» Your task
Could you set down the records below word for word, keeping each line as it appears?

» Data for the task
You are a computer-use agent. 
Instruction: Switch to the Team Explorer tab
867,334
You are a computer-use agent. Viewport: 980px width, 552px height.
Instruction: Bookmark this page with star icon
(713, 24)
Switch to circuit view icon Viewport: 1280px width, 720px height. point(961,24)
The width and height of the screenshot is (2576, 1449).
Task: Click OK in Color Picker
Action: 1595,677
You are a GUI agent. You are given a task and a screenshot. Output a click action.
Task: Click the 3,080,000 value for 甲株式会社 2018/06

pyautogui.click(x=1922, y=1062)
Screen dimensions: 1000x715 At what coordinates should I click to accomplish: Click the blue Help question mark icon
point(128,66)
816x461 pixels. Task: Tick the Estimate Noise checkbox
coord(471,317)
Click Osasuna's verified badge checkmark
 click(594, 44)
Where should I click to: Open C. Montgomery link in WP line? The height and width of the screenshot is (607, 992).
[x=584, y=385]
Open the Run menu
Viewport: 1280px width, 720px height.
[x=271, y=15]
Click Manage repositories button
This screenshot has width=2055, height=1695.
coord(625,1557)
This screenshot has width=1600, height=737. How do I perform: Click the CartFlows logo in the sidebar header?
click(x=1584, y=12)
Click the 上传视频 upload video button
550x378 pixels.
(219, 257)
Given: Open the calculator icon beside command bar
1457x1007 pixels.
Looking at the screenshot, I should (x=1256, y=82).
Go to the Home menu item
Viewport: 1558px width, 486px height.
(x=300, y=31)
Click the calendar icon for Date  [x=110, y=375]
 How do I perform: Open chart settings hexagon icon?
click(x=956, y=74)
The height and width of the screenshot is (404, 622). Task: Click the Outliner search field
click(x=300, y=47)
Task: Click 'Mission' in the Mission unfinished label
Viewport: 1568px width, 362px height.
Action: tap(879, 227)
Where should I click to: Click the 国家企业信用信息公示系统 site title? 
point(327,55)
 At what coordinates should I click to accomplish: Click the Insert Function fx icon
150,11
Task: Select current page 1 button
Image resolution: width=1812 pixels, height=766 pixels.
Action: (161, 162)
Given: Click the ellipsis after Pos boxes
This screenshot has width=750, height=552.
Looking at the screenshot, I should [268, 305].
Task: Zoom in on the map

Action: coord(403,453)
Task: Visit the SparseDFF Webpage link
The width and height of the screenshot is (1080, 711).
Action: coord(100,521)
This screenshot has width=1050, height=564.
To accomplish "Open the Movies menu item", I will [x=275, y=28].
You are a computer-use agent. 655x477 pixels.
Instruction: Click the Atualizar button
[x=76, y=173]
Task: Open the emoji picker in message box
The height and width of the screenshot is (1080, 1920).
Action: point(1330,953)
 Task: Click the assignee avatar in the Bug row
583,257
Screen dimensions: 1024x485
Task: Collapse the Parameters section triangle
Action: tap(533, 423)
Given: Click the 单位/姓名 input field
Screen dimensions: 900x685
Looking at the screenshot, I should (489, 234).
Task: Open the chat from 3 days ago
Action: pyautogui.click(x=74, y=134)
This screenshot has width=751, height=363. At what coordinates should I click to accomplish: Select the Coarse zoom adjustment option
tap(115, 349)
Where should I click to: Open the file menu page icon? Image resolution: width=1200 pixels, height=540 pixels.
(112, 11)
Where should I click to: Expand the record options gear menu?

» Written response
You are a computer-use agent. 
Instruction: Switch to the Team Explorer tab
867,334
You are a computer-use agent. Viewport: 980px width, 552px height.
Instruction: Bookmark this page with star icon
(713, 24)
Switch to circuit view icon Viewport: 1280px width, 720px height. point(961,24)
The width and height of the screenshot is (2576, 1449).
Task: Click OK in Color Picker
Action: 1595,677
You are a GUI agent. You are given a task and a screenshot. Output a click action.
Task: Click the 3,080,000 value for 甲株式会社 2018/06

pyautogui.click(x=1922, y=1062)
Screen dimensions: 1000x715 At what coordinates should I click to accomplish: Click the blue Help question mark icon
point(128,66)
816x461 pixels. Task: Tick the Estimate Noise checkbox
coord(471,317)
Click Osasuna's verified badge checkmark
 click(594, 44)
Where should I click to: Open C. Montgomery link in WP line? The height and width of the screenshot is (607, 992).
[x=584, y=385]
Open the Run menu
Viewport: 1280px width, 720px height.
[x=271, y=15]
Click Manage repositories button
This screenshot has width=2055, height=1695.
coord(625,1557)
This screenshot has width=1600, height=737. How do I perform: Click the CartFlows logo in the sidebar header?
click(x=1584, y=12)
Click the 上传视频 upload video button
550x378 pixels.
(219, 257)
Given: Open the calculator icon beside command bar
1457x1007 pixels.
Looking at the screenshot, I should (x=1256, y=82).
Go to the Home menu item
Viewport: 1558px width, 486px height.
(x=300, y=31)
Click the calendar icon for Date  [x=110, y=375]
 How do I perform: Open chart settings hexagon icon?
click(x=956, y=74)
The height and width of the screenshot is (404, 622). Task: Click the Outliner search field
click(x=300, y=47)
Task: Click 'Mission' in the Mission unfinished label
Viewport: 1568px width, 362px height.
Action: tap(879, 227)
Where should I click to: Click the 国家企业信用信息公示系统 site title? 
point(327,55)
 At what coordinates should I click to accomplish: Click the Insert Function fx icon
150,11
Task: Select current page 1 button
Image resolution: width=1812 pixels, height=766 pixels.
Action: (161, 162)
Given: Click the ellipsis after Pos boxes
This screenshot has width=750, height=552.
Looking at the screenshot, I should [268, 305].
Task: Zoom in on the map

Action: coord(403,453)
Task: Visit the SparseDFF Webpage link
The width and height of the screenshot is (1080, 711).
Action: coord(100,521)
This screenshot has width=1050, height=564.
To accomplish "Open the Movies menu item", I will [x=275, y=28].
You are a computer-use agent. 655x477 pixels.
Instruction: Click the Atualizar button
[x=76, y=173]
Task: Open the emoji picker in message box
The height and width of the screenshot is (1080, 1920).
Action: point(1330,953)
 Task: Click the assignee avatar in the Bug row
583,257
Screen dimensions: 1024x485
Task: Collapse the Parameters section triangle
Action: tap(533, 423)
Given: Click the 单位/姓名 input field
Screen dimensions: 900x685
Looking at the screenshot, I should (489, 234).
Task: Open the chat from 3 days ago
Action: pyautogui.click(x=74, y=134)
This screenshot has width=751, height=363. At what coordinates should I click to accomplish: Select the Coarse zoom adjustment option
tap(115, 349)
Where should I click to: Open the file menu page icon? Image resolution: width=1200 pixels, height=540 pixels.
(112, 11)
Where should I click to: Expand the record options gear menu?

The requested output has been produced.